DOCUMENT
....

Consider, for instance, the case of Gail Wynand; he sought wealth, thinking it would grant him power. But because economic inequality was relatively low, the only way to earn wealth is to appeal to a lot of people, i.e. he had to be high in the preference ranking obtained by summing many different people's preference rankings together.
If you sum together a bunch of variables, the resulting scores will become an extremely accurate measure of the general factor(s) which contribute positively to all of these variables. Because it is the general factor shared across common people, you could abstract this as "the common man". In seeking wealth, one becomes forced to follow this general factor, as Gail Wynand did.
Now, what is this general "the common man" factor? It's people's opinions, based on whatever they care about, from sex to justice to whatever. But notably, nobody has time to get properly informed about everything, and a lot of people don't have the skills to make sound judgments on things, so the the general factor underlying people's opinions consists of the most superficial, ignorant positions people could take.
Gail Wynand sought wealth because he thought it would grant him power to escape the control of the common man. However, the only way to gain and keep wealth was to submit absolutely to the common man's judgement, as he found out the hard way.
Now let's go back to Peter Keating. A major theme of the book is that there were two things he was torn between seeking; his own desires (especially Catherine Halsey but also to some extent his own passions in painting and in architecture) versus his reputation (among strangers, though the book shows how his mother kept particular tabs on it).

....

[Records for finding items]
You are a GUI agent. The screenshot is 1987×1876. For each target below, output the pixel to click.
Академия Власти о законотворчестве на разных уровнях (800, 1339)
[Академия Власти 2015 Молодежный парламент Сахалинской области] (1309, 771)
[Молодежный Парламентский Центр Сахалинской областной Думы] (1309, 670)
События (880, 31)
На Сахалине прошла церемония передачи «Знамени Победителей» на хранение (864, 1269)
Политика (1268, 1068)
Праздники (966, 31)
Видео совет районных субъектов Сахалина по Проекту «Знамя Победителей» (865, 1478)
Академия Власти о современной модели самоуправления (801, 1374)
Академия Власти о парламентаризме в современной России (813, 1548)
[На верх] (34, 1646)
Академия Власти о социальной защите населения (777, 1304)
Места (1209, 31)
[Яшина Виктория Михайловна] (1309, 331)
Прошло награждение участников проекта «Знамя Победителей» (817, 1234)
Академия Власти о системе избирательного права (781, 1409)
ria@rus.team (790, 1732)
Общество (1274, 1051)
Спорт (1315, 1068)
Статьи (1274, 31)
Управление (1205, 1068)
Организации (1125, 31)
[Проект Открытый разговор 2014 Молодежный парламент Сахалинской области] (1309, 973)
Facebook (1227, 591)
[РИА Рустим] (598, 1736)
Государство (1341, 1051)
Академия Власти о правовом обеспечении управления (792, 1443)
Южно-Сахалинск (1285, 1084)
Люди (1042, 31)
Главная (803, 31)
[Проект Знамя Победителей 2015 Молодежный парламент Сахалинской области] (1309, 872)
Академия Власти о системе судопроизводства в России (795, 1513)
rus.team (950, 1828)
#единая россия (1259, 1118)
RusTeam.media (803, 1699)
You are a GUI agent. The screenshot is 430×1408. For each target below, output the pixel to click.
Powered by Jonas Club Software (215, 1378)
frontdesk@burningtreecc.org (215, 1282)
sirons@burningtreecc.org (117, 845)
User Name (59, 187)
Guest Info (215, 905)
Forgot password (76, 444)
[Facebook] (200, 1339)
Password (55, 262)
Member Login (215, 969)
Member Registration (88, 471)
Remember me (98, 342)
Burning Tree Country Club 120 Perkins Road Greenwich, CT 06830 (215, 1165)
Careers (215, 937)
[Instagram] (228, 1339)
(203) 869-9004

....

REQUIREMENT A
Transcribe the stretch of the essay on Gail Wynand and the common man from "If you sum together" through "Gail Wynand did.".
REQUIREMENT B
Pick up the essay on Gail Wynand and Peter Keating after its final sentence and continue writing it.

EXERCISE RESPONSE A
If you sum together a bunch of variables, the resulting scores will become an extremely accurate measure of the general factor(s) which contribute positively to all of these variables. Because it is the general factor shared across common people, you could abstract this as "the common man". In seeking wealth, one becomes forced to follow this general factor, as Gail Wynand did.

EXERCISE RESPONSE B
The issue Peter Keating faced wasn't that he liked honestly-earned wealth and disliked dishonestly-earned wealth. It was partly the same as that of Gail Wynand - that reputation is based on people's most superficial, ignorant judgments. But it was deeper than that, because Gail Wynand had an awareness that people's judgments were trash and mostly let them judge him as being trash, whereas Peter Keating respected their judgments and tried to change himself to fit their judgments.
I think this may have lead him to practice dissociating from his own desires and instead go with other's judgement. Though I don't remember reading much of this process in the story, perhaps because it was already far along in the beginning of the story (as shown with his relationship with his mother). Either way, we see how despite liking Catherine Halsey, he ends up getting married to Dominique Francon (who he's also attracted to, but differently), under the assumption that this is better for his reputation.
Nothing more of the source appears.